De hecho, en los escritos contemporáneos sobre el tema, en lugar de desarrollar el concepto de subsunción estrechamente articulado con el de la dialéctica, procediendo así al enriquecimiento de la ontología, se ha tendido a sustituir una por la otra -la dialéctica por la subsunción- sin mediación crítica, avalado el cambio por la borrachera de innovación, esa fiebre universal con la cual el capitalismo subordina (¿subsume?) la producción intelectual y científica. Suena hoy mejor, más moderno, con más glamour, menos soviético, el término “subsunción” que el de “dialéctica”. Y como en el subjetivismo ideologizante lo que cuenta es mostrar que el capitalismo, como la bestia, lo inunda, domina, pervierte y ahoga todo, la subsunción expresa mejor que la dialéctica, reducida por sinécdoque a la contradicción, esa condena del mal absoluto que, para ser mal de la totalidad, mal infinito, irreversible e inamovible, ha de ser no dialéctico; pues la dialéctica, lo sabemos, deja siempre una enigmática ventana -aunque sea una gatera- abierta a lo nuevo, a la irrupción de lo otro, al ideal imposible, y por ahí se cuela la esperanza.

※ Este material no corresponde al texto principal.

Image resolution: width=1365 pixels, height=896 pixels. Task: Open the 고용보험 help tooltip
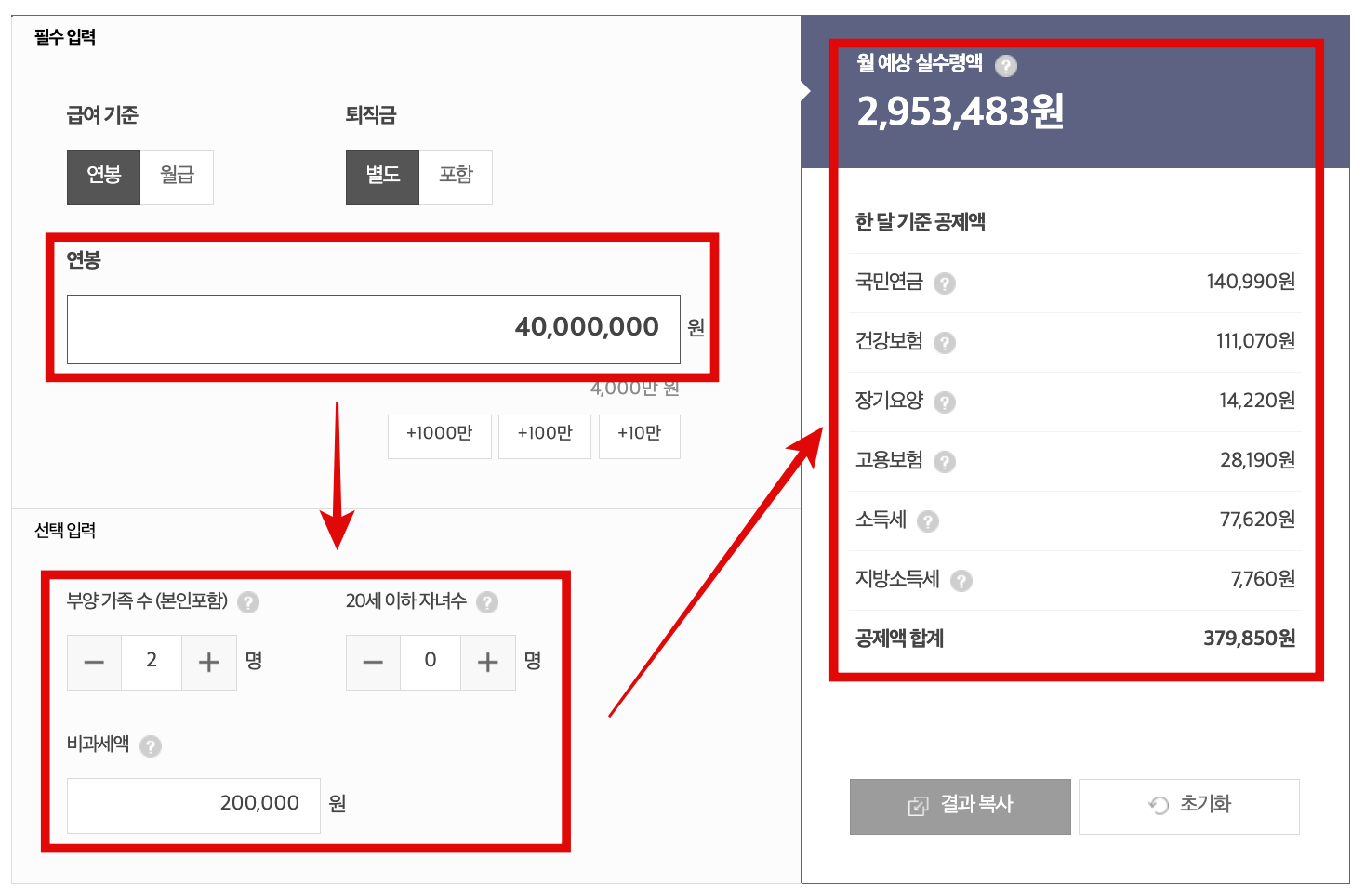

El resultado de esta deriva, no obstante, muestra que la reciente recuperación de la perspectiva ontológica de la subsunción sigue sin lograr un nivel de conceptualización satisfactorio. Seguimos careciendo de una ontología que soporte una teoría social que nos permita pensar el movimiento del capital, sus figuras y sus juegos, siempre renovados, y que nos ofrezca recursos para intervenir en ese escenario; una teoría del desarrollo social que nos permita pensar la historia abierta, al mismo tiempo sin teleología y con destino, indeterminada pero a la vez con sentido, sin someterse a una lógica axiomática pero sometida a un orden racional que la sustraiga de la mera contingencia. Y esa teoría debería pivotar, a mi entender, sobre el concepto de subsunción; no veo otra vía posible. Y para ello es imprescindible reconciliar la contradicción y la subsunción en la perspectiva ontológica, definiendo sus lugares y su relación, y dejar de pensar una y otra como mero dominio señorial y sin límites del capital; aunque las circunstancias nos impongan lo contrario.

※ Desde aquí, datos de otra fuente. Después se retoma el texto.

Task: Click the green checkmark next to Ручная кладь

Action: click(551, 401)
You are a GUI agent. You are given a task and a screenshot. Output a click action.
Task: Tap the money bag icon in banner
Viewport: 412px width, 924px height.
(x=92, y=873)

Por eso hemos considerado pertinente desdoblar este ensayo, que sólo pretendía abordar la subsunción, para tratar en paralelo la contradicción. Al fin, en una ontología dialéctica la inclusión de una categoría relevante como la subsunción no puede dejar indemnes las otras, en nuestro caso la concepción del materialismo, de la historia o de la praxis; pero, sobre todo, no puede dejar ilesa la contradicción, cuyas carencias en la concepción clásica han determinado la necesidad de recurrir a la subsunción. En este primer ensayo reflexionamos sobre la subsunción; el siguiente lo dedicaremos a la contradicción; aunque al tratar una deba estar muy presente la otra. Cada uno de los ensayos los dividiremos en dos partes, sin otro criterio que facilitar la edición.